(WHAT YOU WILL DO) Copy out exactly the lines from the one with "The width and" through the last line of the listing below, both included, but none of the pictures.

(EXERCISE MATERIAL)
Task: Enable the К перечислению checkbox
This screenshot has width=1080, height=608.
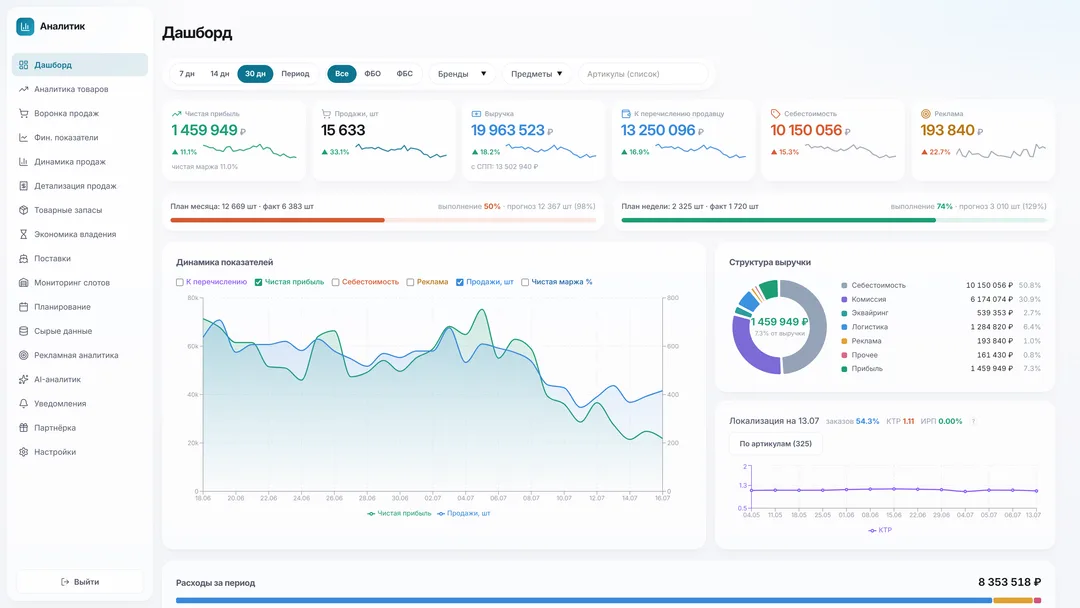Action: (x=180, y=282)
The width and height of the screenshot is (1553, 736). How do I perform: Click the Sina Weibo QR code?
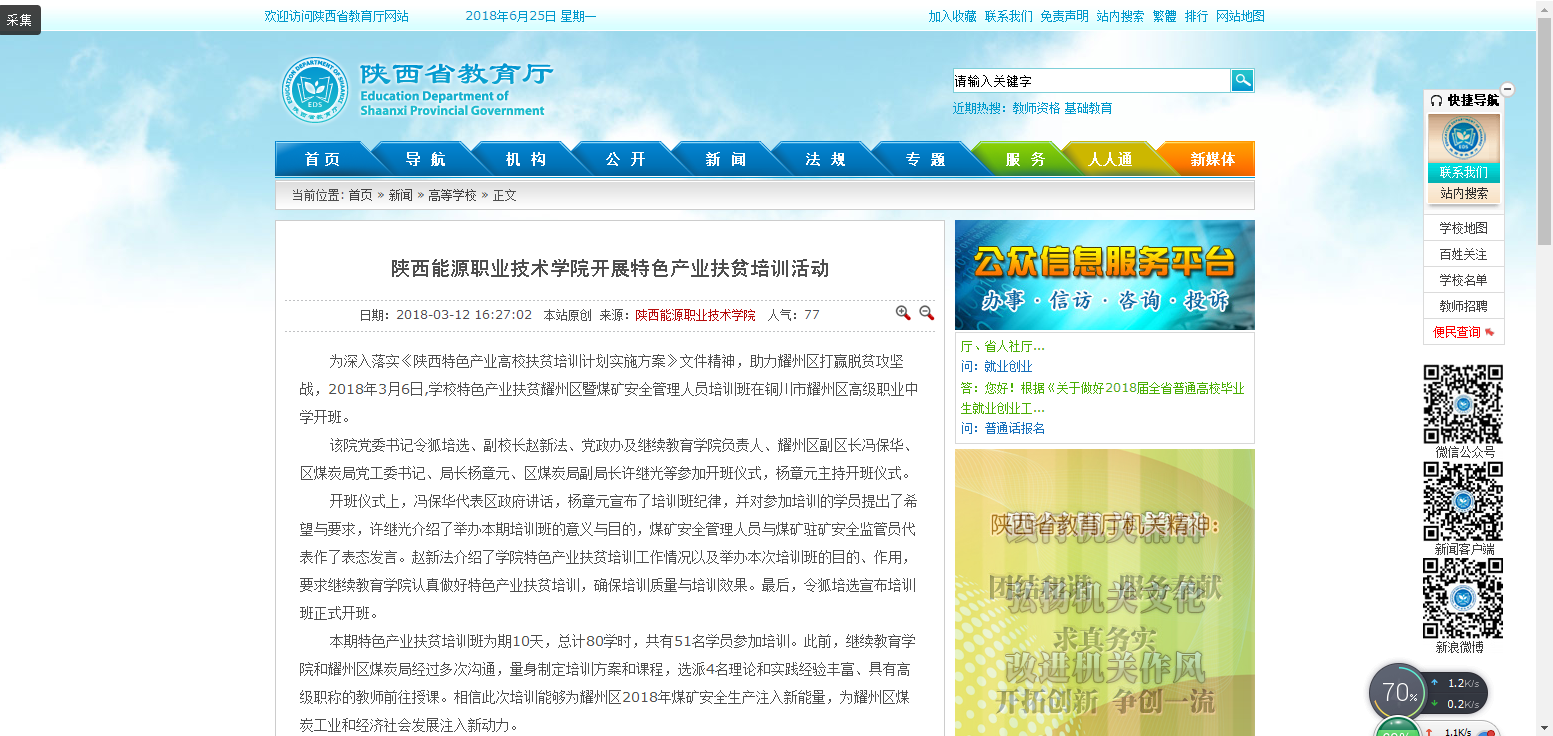point(1463,597)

(REPLY)
The width and height of the screenshot is (1553, 736). How do I perform: Click the Sina Weibo QR code?
point(1463,597)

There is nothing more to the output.